FILE PHOTO: Gang violence in Port-au-Prince

By Nate Raymond

BOSTON (Reuters) -A former Haitian mayor was arrested on U.S. visa fraud charges on Wednesday, a day after a jury ordered him to pay $15.5 million over allegations he led a brutal campaign to kill and torture his political opponents.

Federal prosecutors in Boston said Jean Morose Viliena, 50, illegally obtained a green card allowing him to live permanently in the United States by falsely claiming he had not ordered or carried out extrajudicial and political killings in Haiti.

Prosecutors said that in fact, he personally committed or ordered the maiming, harm, humiliation or death of his adversaries after being elected to a four-year term as the mayor of Les Irois, Haiti, in December 2006.

He successfully obtained a visa in 2008. He's now a truck driver living in Malden, Massachusetts. Viliena's lawyers did not respond to requests for comment.

The indictment came a day after a federal jury in Boston ordered him to pay $15.5 million in a lawsuit by three Haitian citizens -- David Boniface, Juders Yseme, and Nissage Martyr -- accusing Viliena of persecuting them or their relatives.

The case shed a light on widespread violence that has plagued Haiti, and Wednesday's indictment mirrored the lawsuit's allegations against Viliena.

The plaintiffs said Viliena in 2007 led a group of armed men to Boniface's home who beat and fatally shot his brother, and later mobilized a group in 2008 that beat and shot Martyr and Yseme at a community radio station.

Martyr lost a leg and Yseme was blinded in one eye.

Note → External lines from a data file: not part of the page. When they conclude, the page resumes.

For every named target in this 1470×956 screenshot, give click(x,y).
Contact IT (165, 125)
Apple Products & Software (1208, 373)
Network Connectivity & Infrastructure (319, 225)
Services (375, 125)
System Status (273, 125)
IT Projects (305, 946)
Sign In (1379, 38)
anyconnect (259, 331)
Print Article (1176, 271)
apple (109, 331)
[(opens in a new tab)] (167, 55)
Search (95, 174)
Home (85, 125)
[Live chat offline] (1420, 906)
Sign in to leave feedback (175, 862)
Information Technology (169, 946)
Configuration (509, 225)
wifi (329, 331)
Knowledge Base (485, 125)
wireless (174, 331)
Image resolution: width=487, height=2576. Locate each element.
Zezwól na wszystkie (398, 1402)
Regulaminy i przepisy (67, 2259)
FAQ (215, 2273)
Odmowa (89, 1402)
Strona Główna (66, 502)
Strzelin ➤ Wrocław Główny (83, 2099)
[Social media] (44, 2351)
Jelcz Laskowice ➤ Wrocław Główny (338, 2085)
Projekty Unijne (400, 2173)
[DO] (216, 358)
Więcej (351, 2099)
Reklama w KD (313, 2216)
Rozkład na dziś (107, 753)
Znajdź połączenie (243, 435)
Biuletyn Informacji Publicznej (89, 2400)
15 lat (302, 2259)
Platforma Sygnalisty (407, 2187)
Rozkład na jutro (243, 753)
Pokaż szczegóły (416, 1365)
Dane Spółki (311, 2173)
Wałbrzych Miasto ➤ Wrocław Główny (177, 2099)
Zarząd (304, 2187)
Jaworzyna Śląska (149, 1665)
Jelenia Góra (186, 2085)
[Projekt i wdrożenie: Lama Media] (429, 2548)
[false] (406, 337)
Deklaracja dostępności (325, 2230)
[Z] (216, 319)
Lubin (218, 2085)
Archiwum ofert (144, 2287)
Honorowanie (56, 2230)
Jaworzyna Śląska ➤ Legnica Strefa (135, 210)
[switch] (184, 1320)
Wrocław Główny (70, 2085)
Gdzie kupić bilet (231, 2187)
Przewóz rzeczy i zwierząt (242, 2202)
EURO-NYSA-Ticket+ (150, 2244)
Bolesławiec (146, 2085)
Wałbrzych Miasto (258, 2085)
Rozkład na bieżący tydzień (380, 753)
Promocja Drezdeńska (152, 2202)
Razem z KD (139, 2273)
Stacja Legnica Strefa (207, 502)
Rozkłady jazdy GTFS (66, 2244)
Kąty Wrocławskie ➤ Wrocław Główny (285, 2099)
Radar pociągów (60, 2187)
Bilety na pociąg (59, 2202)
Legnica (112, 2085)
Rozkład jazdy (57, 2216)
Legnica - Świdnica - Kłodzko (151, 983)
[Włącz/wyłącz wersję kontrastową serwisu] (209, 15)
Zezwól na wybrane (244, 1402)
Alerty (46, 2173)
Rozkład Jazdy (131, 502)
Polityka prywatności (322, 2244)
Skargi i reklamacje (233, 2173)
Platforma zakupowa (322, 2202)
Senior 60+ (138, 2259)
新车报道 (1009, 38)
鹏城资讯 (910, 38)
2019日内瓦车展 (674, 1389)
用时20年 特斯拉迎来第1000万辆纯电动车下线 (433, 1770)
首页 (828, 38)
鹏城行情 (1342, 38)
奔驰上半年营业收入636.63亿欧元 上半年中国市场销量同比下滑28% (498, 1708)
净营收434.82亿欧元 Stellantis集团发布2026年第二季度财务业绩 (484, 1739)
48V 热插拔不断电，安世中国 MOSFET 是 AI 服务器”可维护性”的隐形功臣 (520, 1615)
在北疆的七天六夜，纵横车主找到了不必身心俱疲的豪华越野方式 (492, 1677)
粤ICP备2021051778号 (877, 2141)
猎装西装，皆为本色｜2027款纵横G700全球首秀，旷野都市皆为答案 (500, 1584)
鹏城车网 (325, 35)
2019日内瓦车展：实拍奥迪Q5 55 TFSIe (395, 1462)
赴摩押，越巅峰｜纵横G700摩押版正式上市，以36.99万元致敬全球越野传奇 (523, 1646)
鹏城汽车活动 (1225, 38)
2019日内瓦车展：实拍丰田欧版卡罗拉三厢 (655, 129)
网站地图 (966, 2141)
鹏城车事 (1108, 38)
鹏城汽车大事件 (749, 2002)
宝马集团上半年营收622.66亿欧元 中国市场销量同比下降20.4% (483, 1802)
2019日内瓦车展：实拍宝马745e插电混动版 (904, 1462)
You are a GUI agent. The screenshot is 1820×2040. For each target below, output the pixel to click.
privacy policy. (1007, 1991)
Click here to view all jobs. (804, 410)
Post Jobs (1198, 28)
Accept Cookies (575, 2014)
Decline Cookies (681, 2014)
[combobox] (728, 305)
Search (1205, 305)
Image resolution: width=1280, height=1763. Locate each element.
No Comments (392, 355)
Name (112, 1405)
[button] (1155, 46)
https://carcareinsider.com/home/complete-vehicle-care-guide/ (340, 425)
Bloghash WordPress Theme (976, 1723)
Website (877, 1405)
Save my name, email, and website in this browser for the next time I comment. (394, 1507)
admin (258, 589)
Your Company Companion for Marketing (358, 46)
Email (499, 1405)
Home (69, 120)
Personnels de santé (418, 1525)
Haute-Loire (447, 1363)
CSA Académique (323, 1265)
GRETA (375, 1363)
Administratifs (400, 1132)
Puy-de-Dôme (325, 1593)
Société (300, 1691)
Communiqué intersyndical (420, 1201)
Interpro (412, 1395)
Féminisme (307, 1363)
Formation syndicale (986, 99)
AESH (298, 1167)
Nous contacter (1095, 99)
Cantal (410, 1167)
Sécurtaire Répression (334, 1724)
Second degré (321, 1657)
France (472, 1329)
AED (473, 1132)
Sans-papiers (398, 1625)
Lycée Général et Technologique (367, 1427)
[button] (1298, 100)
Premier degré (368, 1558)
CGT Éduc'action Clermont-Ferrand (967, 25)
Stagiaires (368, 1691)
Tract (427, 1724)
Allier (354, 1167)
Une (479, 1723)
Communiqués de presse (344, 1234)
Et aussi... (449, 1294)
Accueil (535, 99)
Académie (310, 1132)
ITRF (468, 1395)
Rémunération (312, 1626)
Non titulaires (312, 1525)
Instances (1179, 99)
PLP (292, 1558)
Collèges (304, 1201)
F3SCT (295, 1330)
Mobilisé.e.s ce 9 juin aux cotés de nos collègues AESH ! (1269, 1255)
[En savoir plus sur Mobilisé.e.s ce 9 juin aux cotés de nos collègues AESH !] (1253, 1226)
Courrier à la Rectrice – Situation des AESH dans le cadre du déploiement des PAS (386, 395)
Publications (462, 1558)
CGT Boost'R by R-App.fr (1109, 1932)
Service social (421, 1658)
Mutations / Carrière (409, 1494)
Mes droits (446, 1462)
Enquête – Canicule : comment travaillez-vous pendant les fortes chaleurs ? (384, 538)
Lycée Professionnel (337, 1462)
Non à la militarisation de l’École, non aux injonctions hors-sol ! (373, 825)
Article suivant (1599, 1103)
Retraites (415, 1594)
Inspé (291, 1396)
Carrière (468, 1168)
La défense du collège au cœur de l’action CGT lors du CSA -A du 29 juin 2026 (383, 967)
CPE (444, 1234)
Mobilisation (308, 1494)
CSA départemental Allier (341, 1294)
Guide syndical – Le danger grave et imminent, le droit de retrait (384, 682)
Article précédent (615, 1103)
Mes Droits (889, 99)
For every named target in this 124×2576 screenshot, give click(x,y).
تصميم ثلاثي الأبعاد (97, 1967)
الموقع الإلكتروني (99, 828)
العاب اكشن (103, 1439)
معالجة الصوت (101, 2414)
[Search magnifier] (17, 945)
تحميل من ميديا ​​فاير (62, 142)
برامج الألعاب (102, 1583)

Martyr died in 2017 soon after suing.

"The atrocities alleged here – the extrajudicial torture, murder and attempted murder of multiple people – are hard to comprehend," U.S. Attorney Rachael Rollins, the top federal prosecutor in Massachusetts, said in a statement.

The Center for Justice and Accountability, a human rights group that represents the men, in a statement welcomed Viliena's arrest while calling for human rights charges to be brought too, citing "the strong evidence of torture and other abuses."